- _REQUIRED ACTION_
An accurate, complete copy of the records below is required.
Segment Open
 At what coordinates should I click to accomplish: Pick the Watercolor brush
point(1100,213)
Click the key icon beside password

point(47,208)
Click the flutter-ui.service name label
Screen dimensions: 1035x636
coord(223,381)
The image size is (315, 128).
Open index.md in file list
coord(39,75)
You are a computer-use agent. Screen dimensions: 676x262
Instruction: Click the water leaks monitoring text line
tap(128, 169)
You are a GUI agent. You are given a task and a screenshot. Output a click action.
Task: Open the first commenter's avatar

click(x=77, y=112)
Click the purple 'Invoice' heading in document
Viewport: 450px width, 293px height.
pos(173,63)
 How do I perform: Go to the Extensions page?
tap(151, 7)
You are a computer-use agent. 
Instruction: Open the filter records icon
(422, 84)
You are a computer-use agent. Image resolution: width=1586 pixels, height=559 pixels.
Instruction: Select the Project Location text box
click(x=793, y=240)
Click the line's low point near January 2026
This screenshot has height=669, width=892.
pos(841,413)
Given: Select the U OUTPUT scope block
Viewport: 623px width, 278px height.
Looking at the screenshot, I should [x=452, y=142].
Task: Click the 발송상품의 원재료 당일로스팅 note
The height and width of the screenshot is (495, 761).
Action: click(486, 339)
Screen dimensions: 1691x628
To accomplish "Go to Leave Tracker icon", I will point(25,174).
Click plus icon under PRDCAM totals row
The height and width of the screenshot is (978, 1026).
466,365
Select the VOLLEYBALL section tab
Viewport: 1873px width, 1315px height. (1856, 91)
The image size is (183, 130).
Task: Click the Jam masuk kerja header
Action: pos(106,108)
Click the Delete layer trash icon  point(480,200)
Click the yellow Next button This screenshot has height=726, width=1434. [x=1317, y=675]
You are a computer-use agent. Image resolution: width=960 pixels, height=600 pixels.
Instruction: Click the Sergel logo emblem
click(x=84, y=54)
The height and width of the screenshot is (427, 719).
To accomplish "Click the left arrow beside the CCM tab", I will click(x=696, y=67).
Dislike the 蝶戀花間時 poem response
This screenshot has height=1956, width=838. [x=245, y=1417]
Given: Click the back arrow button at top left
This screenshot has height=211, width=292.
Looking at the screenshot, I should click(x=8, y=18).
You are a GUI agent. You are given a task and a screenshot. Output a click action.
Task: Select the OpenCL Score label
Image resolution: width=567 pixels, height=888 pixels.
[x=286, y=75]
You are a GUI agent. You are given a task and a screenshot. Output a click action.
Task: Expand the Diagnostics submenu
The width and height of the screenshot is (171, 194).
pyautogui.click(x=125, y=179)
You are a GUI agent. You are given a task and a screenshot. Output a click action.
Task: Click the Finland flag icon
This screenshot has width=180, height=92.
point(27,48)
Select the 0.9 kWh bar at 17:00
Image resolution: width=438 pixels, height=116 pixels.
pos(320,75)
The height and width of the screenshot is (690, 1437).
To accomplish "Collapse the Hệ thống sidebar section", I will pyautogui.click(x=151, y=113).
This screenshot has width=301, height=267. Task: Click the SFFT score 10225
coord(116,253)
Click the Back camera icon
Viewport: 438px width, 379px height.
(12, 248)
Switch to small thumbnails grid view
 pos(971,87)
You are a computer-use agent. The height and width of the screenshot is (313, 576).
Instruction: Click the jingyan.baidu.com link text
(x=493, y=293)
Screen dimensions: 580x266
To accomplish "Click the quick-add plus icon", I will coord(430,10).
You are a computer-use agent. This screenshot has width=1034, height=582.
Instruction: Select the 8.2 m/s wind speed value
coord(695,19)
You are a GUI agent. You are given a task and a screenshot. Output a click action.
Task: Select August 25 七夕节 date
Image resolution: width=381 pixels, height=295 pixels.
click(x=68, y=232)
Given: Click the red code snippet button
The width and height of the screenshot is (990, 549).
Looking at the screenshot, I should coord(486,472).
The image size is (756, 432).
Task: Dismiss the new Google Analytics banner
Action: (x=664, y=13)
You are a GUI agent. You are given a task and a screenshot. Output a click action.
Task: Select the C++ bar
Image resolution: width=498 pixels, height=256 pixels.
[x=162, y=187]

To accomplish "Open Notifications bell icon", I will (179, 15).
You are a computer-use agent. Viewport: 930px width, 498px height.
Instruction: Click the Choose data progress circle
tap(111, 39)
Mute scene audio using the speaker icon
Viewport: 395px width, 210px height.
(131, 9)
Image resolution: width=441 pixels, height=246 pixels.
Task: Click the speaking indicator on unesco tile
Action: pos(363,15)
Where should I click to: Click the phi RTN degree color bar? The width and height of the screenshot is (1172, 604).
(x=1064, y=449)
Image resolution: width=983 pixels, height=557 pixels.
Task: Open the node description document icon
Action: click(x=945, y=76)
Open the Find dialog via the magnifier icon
Segment Closed
- _WRITTEN ANSWER_
 At what coordinates should I click to accomplish: Pick the Watercolor brush
point(1100,213)
Click the key icon beside password

point(47,208)
Click the flutter-ui.service name label
Screen dimensions: 1035x636
coord(223,381)
The image size is (315, 128).
Open index.md in file list
coord(39,75)
You are a computer-use agent. Screen dimensions: 676x262
Instruction: Click the water leaks monitoring text line
tap(128, 169)
You are a GUI agent. You are given a task and a screenshot. Output a click action.
Task: Open the first commenter's avatar

click(x=77, y=112)
Click the purple 'Invoice' heading in document
Viewport: 450px width, 293px height.
pos(173,63)
 How do I perform: Go to the Extensions page?
tap(151, 7)
You are a computer-use agent. 
Instruction: Open the filter records icon
(422, 84)
You are a computer-use agent. Image resolution: width=1586 pixels, height=559 pixels.
Instruction: Select the Project Location text box
click(x=793, y=240)
Click the line's low point near January 2026
This screenshot has height=669, width=892.
pos(841,413)
Given: Select the U OUTPUT scope block
Viewport: 623px width, 278px height.
Looking at the screenshot, I should [x=452, y=142].
Task: Click the 발송상품의 원재료 당일로스팅 note
The height and width of the screenshot is (495, 761).
Action: click(486, 339)
Screen dimensions: 1691x628
To accomplish "Go to Leave Tracker icon", I will point(25,174).
Click plus icon under PRDCAM totals row
The height and width of the screenshot is (978, 1026).
466,365
Select the VOLLEYBALL section tab
Viewport: 1873px width, 1315px height. (1856, 91)
The image size is (183, 130).
Task: Click the Jam masuk kerja header
Action: pos(106,108)
Click the Delete layer trash icon  point(480,200)
Click the yellow Next button This screenshot has height=726, width=1434. [x=1317, y=675]
You are a computer-use agent. Image resolution: width=960 pixels, height=600 pixels.
Instruction: Click the Sergel logo emblem
click(x=84, y=54)
The height and width of the screenshot is (427, 719).
To accomplish "Click the left arrow beside the CCM tab", I will click(x=696, y=67).
Dislike the 蝶戀花間時 poem response
This screenshot has height=1956, width=838. [x=245, y=1417]
Given: Click the back arrow button at top left
This screenshot has height=211, width=292.
Looking at the screenshot, I should click(x=8, y=18).
You are a GUI agent. You are given a task and a screenshot. Output a click action.
Task: Select the OpenCL Score label
Image resolution: width=567 pixels, height=888 pixels.
[x=286, y=75]
You are a GUI agent. You are given a task and a screenshot. Output a click action.
Task: Expand the Diagnostics submenu
The width and height of the screenshot is (171, 194).
pyautogui.click(x=125, y=179)
You are a GUI agent. You are given a task and a screenshot. Output a click action.
Task: Click the Finland flag icon
This screenshot has width=180, height=92.
point(27,48)
Select the 0.9 kWh bar at 17:00
Image resolution: width=438 pixels, height=116 pixels.
pos(320,75)
The height and width of the screenshot is (690, 1437).
To accomplish "Collapse the Hệ thống sidebar section", I will pyautogui.click(x=151, y=113).
This screenshot has width=301, height=267. Task: Click the SFFT score 10225
coord(116,253)
Click the Back camera icon
Viewport: 438px width, 379px height.
(12, 248)
Switch to small thumbnails grid view
 pos(971,87)
You are a computer-use agent. The height and width of the screenshot is (313, 576).
Instruction: Click the jingyan.baidu.com link text
(x=493, y=293)
Screen dimensions: 580x266
To accomplish "Click the quick-add plus icon", I will coord(430,10).
You are a computer-use agent. This screenshot has width=1034, height=582.
Instruction: Select the 8.2 m/s wind speed value
coord(695,19)
You are a GUI agent. You are given a task and a screenshot. Output a click action.
Task: Select August 25 七夕节 date
Image resolution: width=381 pixels, height=295 pixels.
click(x=68, y=232)
Given: Click the red code snippet button
The width and height of the screenshot is (990, 549).
Looking at the screenshot, I should coord(486,472).
The image size is (756, 432).
Task: Dismiss the new Google Analytics banner
Action: (x=664, y=13)
You are a GUI agent. You are given a task and a screenshot. Output a click action.
Task: Select the C++ bar
Image resolution: width=498 pixels, height=256 pixels.
[x=162, y=187]

To accomplish "Open Notifications bell icon", I will (179, 15).
You are a computer-use agent. Viewport: 930px width, 498px height.
Instruction: Click the Choose data progress circle
tap(111, 39)
Mute scene audio using the speaker icon
Viewport: 395px width, 210px height.
(131, 9)
Image resolution: width=441 pixels, height=246 pixels.
Task: Click the speaking indicator on unesco tile
Action: pos(363,15)
Where should I click to: Click the phi RTN degree color bar? The width and height of the screenshot is (1172, 604).
(x=1064, y=449)
Image resolution: width=983 pixels, height=557 pixels.
Task: Open the node description document icon
Action: click(x=945, y=76)
Open the Find dialog via the magnifier icon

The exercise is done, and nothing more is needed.